Installing RepeatModeler & RepeatMasker
RepeatModeler and RepeatMasker are sister software packages for de novo identification of repeats in genomes and annotation / masking of repeats based on an existing library, respectively. These programs have been widely used for over a decade and are vital tools for genome annotation, though newer repeat pipelines are also emerging. Despite the popularity of these programs, they can often be difficult to use primarily because of the installation overhead. Because installation is a bottleneck and I often receive request for guidance in installing RepeatModeler / RepeatMasker, I decided to make a tutorial on installing both pieces of software. I have been using both for about 10 years and in thattime, the installation process has only changed in minor ways, so I’m confident this guide will be helpful well into the future, though there may be some subtle differences with future versions of the software.

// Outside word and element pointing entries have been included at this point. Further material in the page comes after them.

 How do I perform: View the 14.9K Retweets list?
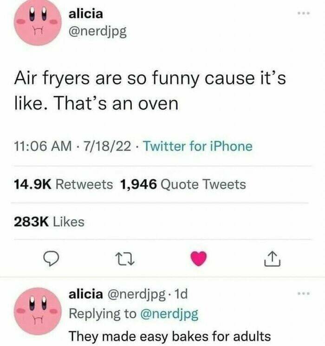[63, 184]
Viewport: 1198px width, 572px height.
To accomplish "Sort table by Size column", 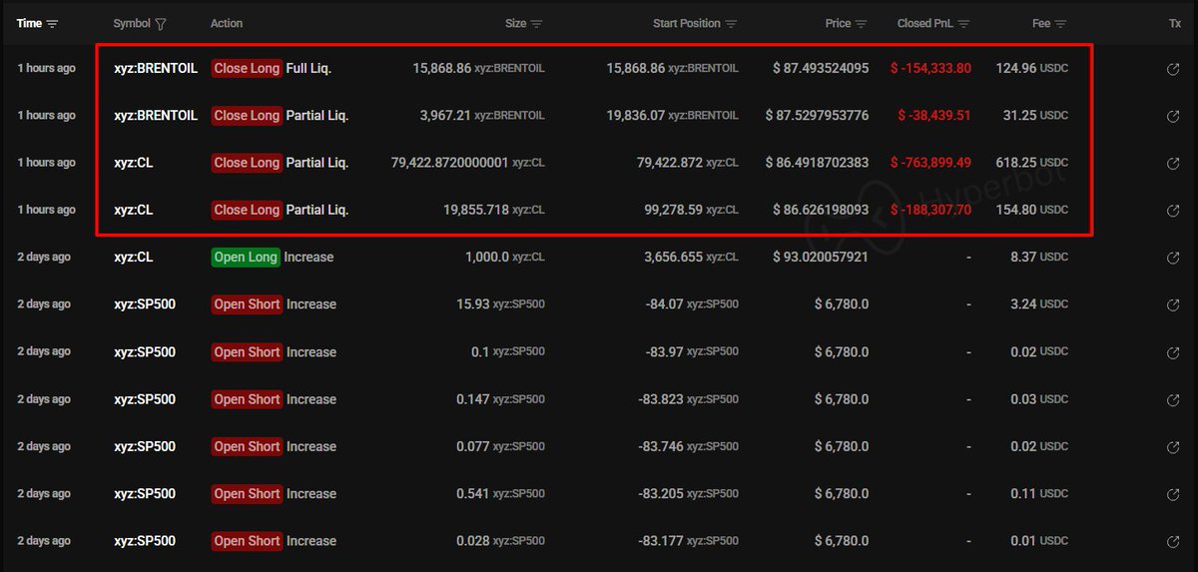I will click(536, 24).
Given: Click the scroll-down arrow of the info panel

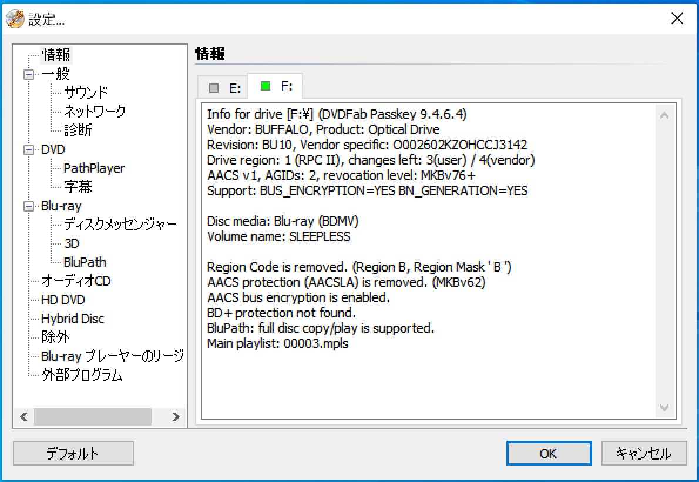Looking at the screenshot, I should tap(663, 407).
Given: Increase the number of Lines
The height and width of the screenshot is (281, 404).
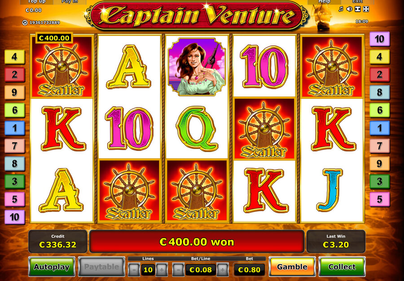Looking at the screenshot, I should pyautogui.click(x=162, y=270).
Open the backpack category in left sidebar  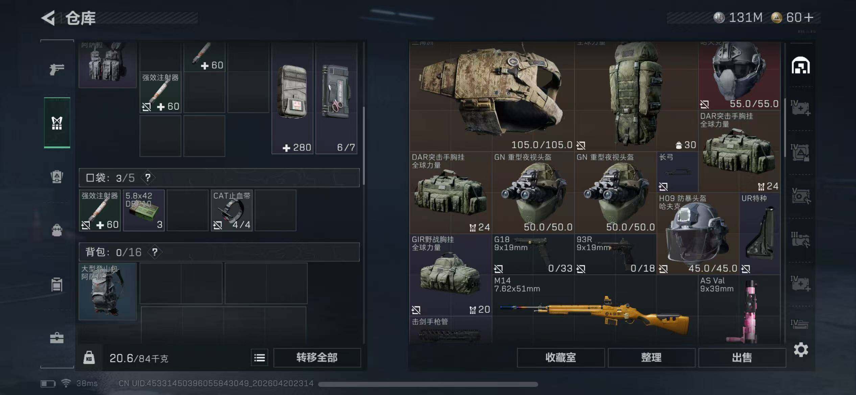[x=57, y=230]
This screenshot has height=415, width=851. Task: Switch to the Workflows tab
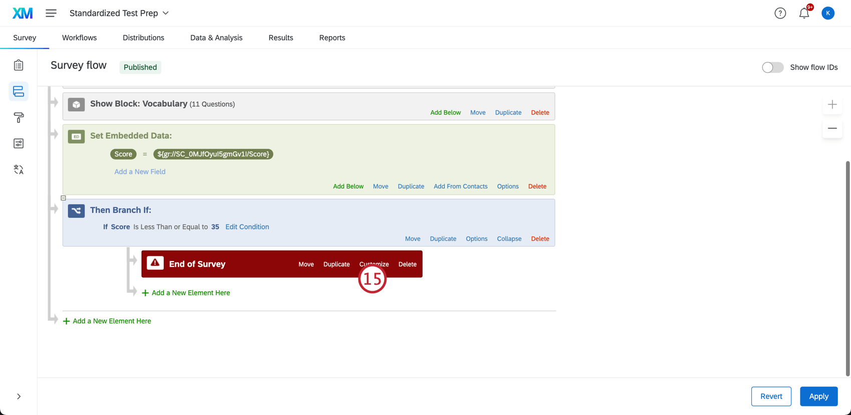click(79, 38)
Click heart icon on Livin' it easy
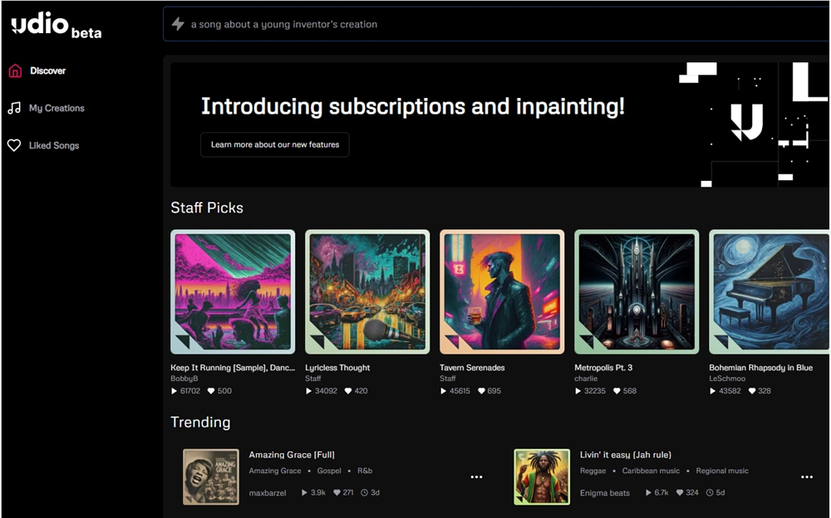 (680, 492)
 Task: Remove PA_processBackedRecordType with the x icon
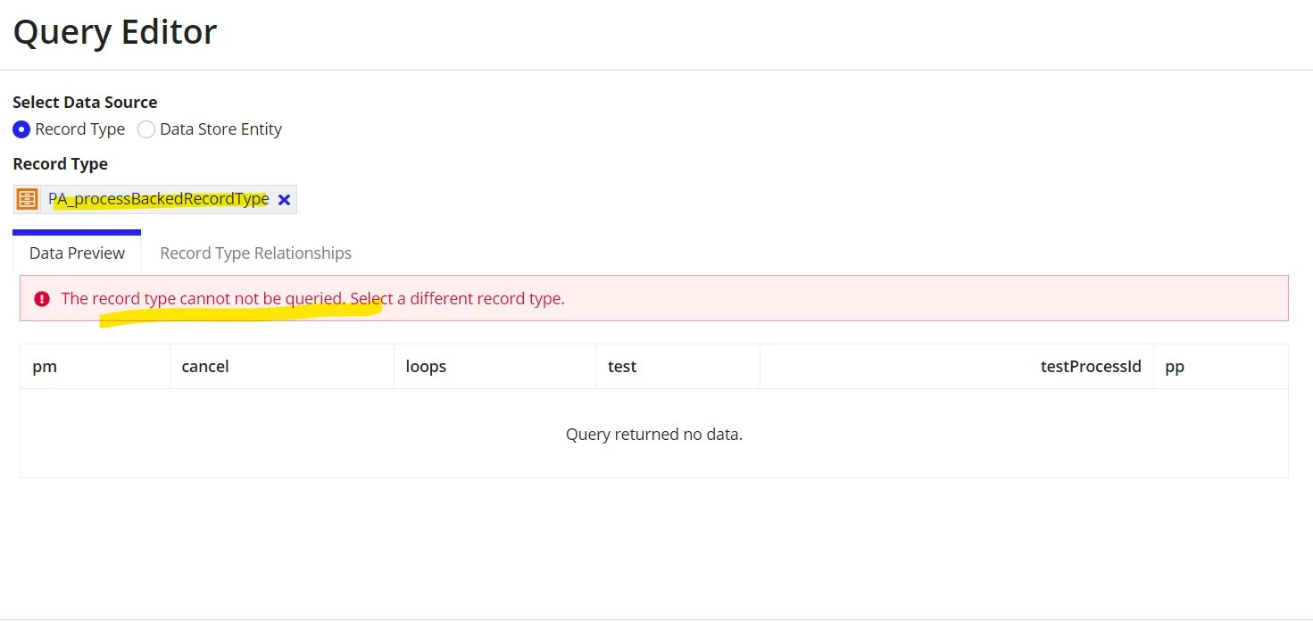(284, 200)
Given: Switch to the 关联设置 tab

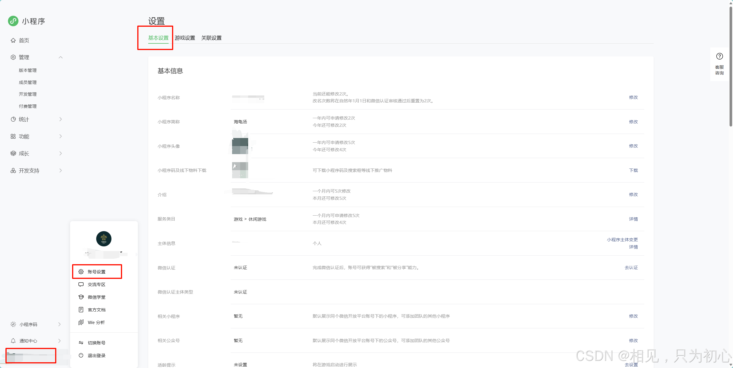Looking at the screenshot, I should (x=211, y=38).

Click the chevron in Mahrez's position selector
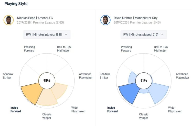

Part of what makes RepeatModeler and RepeatMasker so hard to install is the dependencies. Here is a full list of the software that will be installed, the version information, and software sources. Keep in mind that software changes over time and some aspects of this tutorial may shift with future updates.
I will be installing all prerequisites and both RepeatMasker and RepeatModeler. For this demo, I am choosing to install RepeatModeler2 with the new LTR structural search pipeline, which adds several additional prerequisites. I am also going to install these software with both the Dfam and Repbase repeat libraries.
- Perl 5.8.0 or higher - RepeatModeler was tested using Perl 5.8.8 so I suggest having at least that version. I will assume the user has met this prerequisite as most systems will probably have this installed by default. But you may need to install or update so work with local system administrators as needed. Software environments can get quite complex and this can lead to issues, which I cannot support.
- Python 3 and
h5pylibrary - Again, I will assume the user can install this without issue but the same caveats I noted about Perl also apply here. You can probably use
condato manage this installation (as well as Perl). Again, due to the complexity of software environments, which vary system to system, I cannot provide support for this installation. There is lots of available information if you Google.
- Tandem Repeat Finder (TRF) - version 4.09.1
- RECON - version 1.08
- RepeatScout (no software website) - version 1.0.6
- RMBlast - version 2.11.0
- GenomeTools - version 1.6.2 (required for
ltrharvestfor running new RepeatModeler2 LTR structural search pipeline)
- LTR_retriever - version 2.9.0 (required for running new RepeatModeler2 LTR structural search pipeline)
- MAFFT - version 7.505 (required for running new RepeatModeler2 LTR structural search pipeline)
- CD-HIT - version 4.8.1 (required for running new RepeatModeler2 LTR structural search pipeline)
- Ninja - version 0.95-cluster_only (required for running new RepeatModeler2 LTR structural search pipeline)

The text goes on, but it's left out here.